Paso 7
Cómo dejar de ser "conveniente" y empezar a vivir:
el síndrome del complaciente

La respuesta de sumisión:
por qué la amabilidad es a menudo un instinto de supervivencia
"Sé buena niña." "No des problemas." "Asegúrate de no molestar a nadie." "¿Qué dirá la gente?" Desde pequeños, muchos de nosotros aprendemos a ser "buenos". En este contexto, ser "bueno" significa cumplir las expectativas de los demás, reprimir nuestros deseos auténticos y no causar ni la más mínima "molestia" a nadie.

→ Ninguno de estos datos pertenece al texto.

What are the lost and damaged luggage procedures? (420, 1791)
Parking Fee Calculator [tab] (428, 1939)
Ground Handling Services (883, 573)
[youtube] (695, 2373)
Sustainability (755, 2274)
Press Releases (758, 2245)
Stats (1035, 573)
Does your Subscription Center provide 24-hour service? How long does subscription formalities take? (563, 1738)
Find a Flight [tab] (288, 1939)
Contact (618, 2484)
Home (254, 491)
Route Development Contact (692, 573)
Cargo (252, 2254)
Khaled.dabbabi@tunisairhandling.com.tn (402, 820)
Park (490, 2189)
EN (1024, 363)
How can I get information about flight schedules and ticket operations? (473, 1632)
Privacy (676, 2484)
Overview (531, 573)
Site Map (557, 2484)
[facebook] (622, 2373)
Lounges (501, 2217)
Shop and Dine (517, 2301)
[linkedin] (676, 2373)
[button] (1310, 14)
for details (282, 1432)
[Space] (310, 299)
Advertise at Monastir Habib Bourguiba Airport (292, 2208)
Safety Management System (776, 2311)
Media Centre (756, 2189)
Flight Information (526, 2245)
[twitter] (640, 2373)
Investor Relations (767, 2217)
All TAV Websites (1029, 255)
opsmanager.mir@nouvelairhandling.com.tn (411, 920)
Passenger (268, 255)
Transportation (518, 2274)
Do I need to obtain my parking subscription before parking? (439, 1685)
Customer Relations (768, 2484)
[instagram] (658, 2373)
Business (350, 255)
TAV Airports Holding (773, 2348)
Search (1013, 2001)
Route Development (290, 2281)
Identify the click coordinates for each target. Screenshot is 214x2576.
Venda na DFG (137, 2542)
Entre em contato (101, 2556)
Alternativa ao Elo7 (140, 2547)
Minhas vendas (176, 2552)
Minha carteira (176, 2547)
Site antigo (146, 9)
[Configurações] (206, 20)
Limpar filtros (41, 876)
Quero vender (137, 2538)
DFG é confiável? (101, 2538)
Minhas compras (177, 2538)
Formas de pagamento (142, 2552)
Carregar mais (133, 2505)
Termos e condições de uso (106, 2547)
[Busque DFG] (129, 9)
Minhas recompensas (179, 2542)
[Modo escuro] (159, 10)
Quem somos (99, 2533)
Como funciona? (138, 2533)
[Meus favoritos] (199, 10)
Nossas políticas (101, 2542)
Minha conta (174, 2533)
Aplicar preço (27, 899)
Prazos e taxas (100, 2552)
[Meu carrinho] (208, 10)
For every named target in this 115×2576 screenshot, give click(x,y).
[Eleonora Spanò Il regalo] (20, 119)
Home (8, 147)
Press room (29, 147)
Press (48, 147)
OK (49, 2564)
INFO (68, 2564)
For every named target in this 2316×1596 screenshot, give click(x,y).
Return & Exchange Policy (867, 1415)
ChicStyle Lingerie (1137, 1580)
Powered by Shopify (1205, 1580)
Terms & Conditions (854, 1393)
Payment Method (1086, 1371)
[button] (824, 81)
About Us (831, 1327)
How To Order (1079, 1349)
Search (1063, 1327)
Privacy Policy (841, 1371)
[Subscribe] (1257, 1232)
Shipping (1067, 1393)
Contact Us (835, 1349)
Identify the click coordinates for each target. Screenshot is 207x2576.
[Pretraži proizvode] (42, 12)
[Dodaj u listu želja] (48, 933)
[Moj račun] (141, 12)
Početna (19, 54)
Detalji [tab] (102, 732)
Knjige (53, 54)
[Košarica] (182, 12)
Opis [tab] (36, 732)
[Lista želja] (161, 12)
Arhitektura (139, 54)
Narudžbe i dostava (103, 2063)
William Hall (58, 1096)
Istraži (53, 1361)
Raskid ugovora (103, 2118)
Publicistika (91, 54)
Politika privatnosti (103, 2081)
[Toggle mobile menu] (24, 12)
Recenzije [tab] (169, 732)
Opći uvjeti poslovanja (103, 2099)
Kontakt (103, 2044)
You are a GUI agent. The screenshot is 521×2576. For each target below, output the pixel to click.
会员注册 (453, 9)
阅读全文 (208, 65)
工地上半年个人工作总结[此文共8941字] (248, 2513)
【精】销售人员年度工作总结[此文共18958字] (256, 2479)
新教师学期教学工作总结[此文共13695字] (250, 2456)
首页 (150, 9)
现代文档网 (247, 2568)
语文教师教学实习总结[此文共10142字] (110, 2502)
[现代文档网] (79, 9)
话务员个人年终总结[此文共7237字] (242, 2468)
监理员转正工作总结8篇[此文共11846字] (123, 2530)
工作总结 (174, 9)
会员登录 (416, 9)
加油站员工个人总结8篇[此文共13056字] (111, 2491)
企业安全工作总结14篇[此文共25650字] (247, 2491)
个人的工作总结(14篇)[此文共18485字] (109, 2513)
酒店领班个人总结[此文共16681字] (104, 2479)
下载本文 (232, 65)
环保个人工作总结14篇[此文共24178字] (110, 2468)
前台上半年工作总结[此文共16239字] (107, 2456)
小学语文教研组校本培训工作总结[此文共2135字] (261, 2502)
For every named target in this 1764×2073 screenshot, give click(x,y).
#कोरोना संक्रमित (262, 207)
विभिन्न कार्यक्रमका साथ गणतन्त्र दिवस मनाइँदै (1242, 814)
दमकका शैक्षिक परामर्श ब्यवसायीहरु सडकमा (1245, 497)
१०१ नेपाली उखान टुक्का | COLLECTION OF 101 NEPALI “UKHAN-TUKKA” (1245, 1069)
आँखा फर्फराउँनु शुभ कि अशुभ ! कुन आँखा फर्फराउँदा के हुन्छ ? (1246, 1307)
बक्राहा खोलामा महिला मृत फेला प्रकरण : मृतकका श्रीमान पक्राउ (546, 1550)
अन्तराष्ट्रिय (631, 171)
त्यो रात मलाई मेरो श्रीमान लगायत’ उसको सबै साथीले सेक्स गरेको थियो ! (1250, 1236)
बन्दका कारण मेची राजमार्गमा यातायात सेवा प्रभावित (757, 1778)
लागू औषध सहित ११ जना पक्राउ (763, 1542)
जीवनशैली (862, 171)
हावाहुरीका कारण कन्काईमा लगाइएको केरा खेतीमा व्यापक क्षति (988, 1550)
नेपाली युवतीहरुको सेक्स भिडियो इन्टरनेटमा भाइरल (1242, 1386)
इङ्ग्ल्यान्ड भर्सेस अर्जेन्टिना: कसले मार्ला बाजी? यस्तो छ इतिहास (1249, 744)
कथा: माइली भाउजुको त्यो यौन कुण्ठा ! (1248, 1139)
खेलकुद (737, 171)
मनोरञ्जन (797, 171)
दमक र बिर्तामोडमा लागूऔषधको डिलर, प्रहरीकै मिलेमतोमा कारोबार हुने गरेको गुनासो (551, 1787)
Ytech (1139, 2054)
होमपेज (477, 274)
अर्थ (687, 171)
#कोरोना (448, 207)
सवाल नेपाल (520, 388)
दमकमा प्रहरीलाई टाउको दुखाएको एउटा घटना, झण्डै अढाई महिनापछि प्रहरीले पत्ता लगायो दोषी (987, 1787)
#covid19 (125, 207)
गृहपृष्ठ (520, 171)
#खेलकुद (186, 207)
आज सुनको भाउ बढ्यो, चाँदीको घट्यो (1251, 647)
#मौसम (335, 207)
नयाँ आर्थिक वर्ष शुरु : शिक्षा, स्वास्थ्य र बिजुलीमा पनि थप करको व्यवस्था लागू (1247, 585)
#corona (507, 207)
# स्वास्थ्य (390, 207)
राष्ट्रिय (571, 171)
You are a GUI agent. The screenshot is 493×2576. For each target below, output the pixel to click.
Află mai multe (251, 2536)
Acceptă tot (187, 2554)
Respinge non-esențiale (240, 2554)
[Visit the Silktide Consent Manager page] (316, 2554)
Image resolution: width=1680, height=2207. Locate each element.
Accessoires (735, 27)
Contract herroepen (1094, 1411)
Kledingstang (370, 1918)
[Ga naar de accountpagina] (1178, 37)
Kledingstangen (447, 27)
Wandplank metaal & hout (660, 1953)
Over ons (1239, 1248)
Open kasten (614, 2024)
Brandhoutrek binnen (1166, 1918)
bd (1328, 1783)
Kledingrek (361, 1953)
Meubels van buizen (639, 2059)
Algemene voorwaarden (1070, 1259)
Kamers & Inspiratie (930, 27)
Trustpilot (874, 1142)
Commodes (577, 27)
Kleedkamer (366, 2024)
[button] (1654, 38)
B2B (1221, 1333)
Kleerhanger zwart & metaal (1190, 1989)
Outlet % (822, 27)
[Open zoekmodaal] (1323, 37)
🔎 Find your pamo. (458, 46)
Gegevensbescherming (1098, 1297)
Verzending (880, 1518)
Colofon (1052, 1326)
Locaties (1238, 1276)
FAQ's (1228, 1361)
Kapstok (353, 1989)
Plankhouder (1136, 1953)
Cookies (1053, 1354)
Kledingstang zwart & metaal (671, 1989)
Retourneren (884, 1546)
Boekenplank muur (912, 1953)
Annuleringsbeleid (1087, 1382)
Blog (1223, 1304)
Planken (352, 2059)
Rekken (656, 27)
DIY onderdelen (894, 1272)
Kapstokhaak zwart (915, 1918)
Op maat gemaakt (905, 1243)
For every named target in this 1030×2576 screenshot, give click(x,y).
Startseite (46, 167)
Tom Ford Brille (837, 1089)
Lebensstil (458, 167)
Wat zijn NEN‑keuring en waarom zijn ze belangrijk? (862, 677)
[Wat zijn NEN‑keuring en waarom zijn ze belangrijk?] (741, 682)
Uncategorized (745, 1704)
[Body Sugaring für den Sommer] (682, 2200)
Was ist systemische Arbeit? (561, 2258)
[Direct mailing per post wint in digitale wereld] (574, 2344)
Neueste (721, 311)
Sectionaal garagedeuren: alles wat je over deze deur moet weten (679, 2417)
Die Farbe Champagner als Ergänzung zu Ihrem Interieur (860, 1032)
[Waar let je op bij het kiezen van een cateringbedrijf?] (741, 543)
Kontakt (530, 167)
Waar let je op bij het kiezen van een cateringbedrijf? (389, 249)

Aprendimos tan bien esa lección que nos convertimos en actores consumados. Interpretamos el papel del hijo perfecto, el padre abnegado, el empleado dócil y el amigo incondicional. Sonreímos cuando queremos llorar; asentimos cuando queremos decir "no"; callamos cuando todo en nosotros quiere gritar.
Nos volvimos perfectos, cómodos y "buenos"... pero completamente vacíos por dentro. Cambiamos nuestra energía vital por la seguridad efímera de la aprobación ajena. En este paso hablaremos de cómo salir de esta jaula dorada y recuperar tu derecho a ser auténtico y vibrante, en lugar de simplemente "conveniente".